“Putting yourself in someone else’s shoes” is common discourse when we talk about privilege. This is a great technique and is imperative for developing empathy, but it can sometimes be difficult to do, and can result in pity and subliminal hierarchies if not carried out correctly.
The danger of stepping out of your shoes, putting on someone else’s, walking around a bit, and slipping your own back on is that it creates an illusion of comprehension. You may remember the discomfort you felt when you had on the other shoes and they didn’t fit quite right. Or, you may remember the relief you felt when you came back to reality and reminded yourself that these problems were only imagined. Both of these emotions help us create empathy, but we must be cautious not to be satisfied with the few steps we took – otherwise, we will gain a false sense of understanding, and, if the experience was uncomfortable, a desire not to repeat it. Most importantly, the shoes you put on never really belonged to the other person, but rather your own mental image of how their life must be.
Throughout my service, I have found that a more useful technique than trying on other people’s shoes is to challenge myself to remember a time when I actually did wear them – regardless of how mild or short-lived – and imagining I can never take them off. At the Squirrel Hill Health Center, we see locals, refugees, and immigrants, documented and undocumented, with and without disabilities, and with financial difficulties that span from short-term setbacks to adversity caused by generations of oppression. As a Patient Navigator, I spend a lot of time on the phone with patients to remind them of tests and appointments they are overdue for. It can be frustrating when people neglect to return my calls or show up to the appointments I made for them.

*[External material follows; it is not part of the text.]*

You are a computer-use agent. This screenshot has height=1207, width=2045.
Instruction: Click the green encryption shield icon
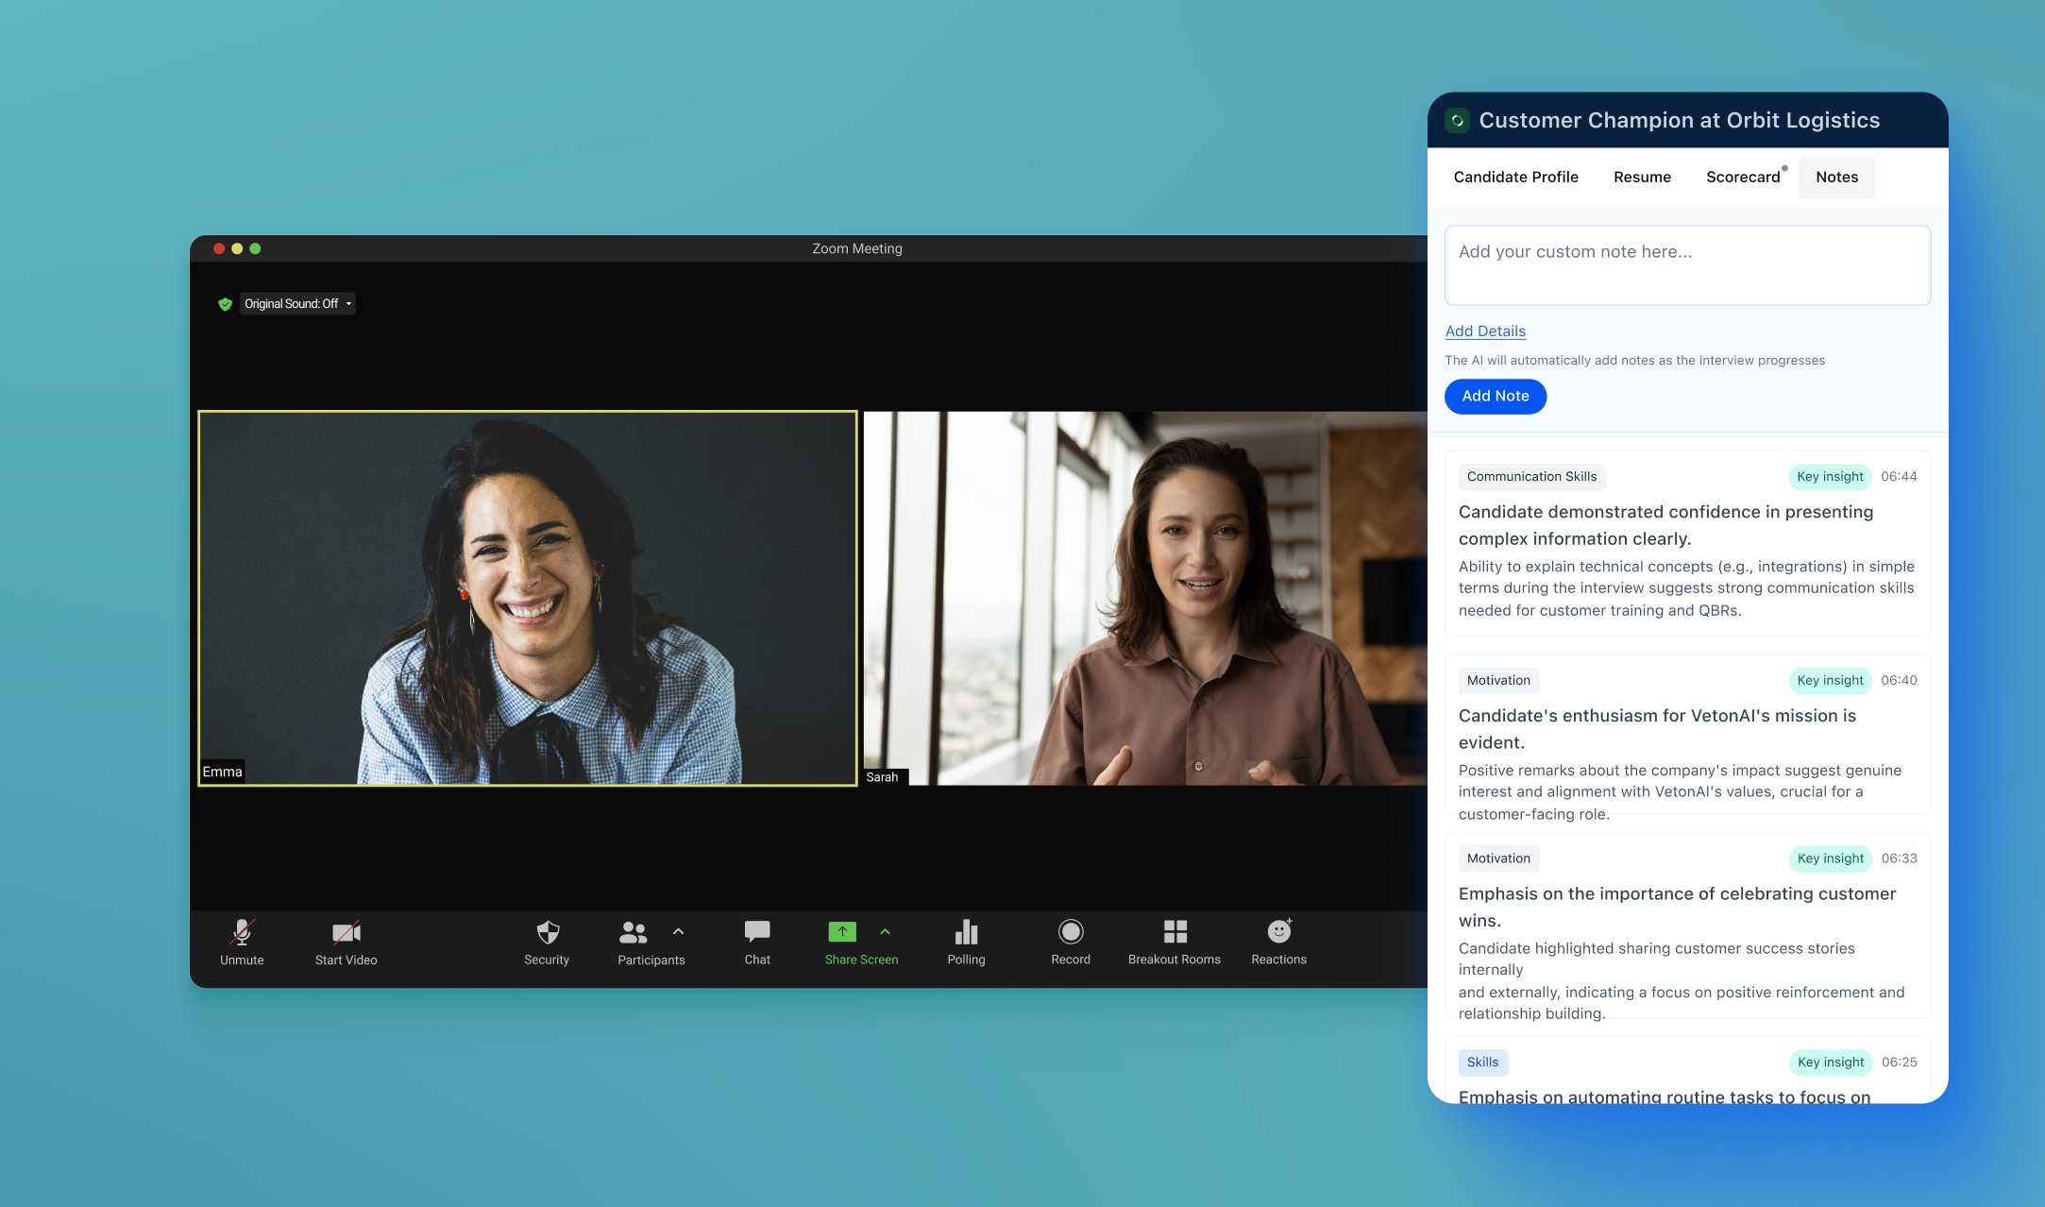tap(225, 304)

About a month ago, I got a call from my own endocrinologist’s office in my home state, which I went to regularly throughout college whenever I went to visit. They were calling to remind me of the appointment I’d made many months back, when I had no idea if I’d be in the area. I explained to the receptionist that I live out of state now and would not be able to come to the appointment. She asked, just as I do for my patients, whether I’d like to reschedule. I heard my voice give this answer: “Actually, I don’t really have a provider right now. I don’t know where I’ll be living in six months. I don’t know what my insurance will cover. I know I haven’t been checked in a while, but it’s going to have to wait.” This is something I hear almost every day – and it’s tempting to think, Wow, this person’s life is so volatile. She really doesn’t have it under control. When I put myself in her shoes, I feel bad for myself.
The reasons for my inability to reschedule my appointment are not the effects of racial, ethnic, or economic oppression – they are the effects of being 22 years old and having a lot going on. But after that conversation with the receptionist at my own health center, I felt the mild annoyance of receiving a spontaneous medical center call. I felt guilty for having to cancel the appointment, for not being more proactive about my health, and for not having a plan. For the first time, I felt embarrassed interacting with the healthcare system.
All it took to gain a new perspective on the patients I interact with on a daily basis was to remember a time when I was in a similar situation, even in just one small way, and challenge myself to think about how it would be if that situation lasted for years, or even forever. I didn’t have to imagine the discomfort; I already felt it. What I had to do was imagine that level of discomfort on a much greater level and for a longer period of time. What if this went on for years and I had to drive hours just to see my provider? What if, for whatever reason, I never really found a provider I trusted? What if I felt this discomfort in every institution I interacted with – education, law enforcement, politics, the workforce, people I interact with in public spaces – every single day? Chances are, I would have the same reaction that I did that day my health center called me: I would hesitate to deal with it in that moment, because there were other things to do that I perceived as being more important. I would not think about it, because thinking about it creates complications and forces you to face harsh unknowns about the future.
As someone who plays a small role in the enormous network that shapes our healthcare system, I challenge myself to deepen my understanding of what it means to “put on someone else’s shoes.” Of course, this technique does not work every time. There are some patients with stories so painful that I fail to find even one aspect that I can comprehend. In these cases, all we can do is open our hearts as wide as they go.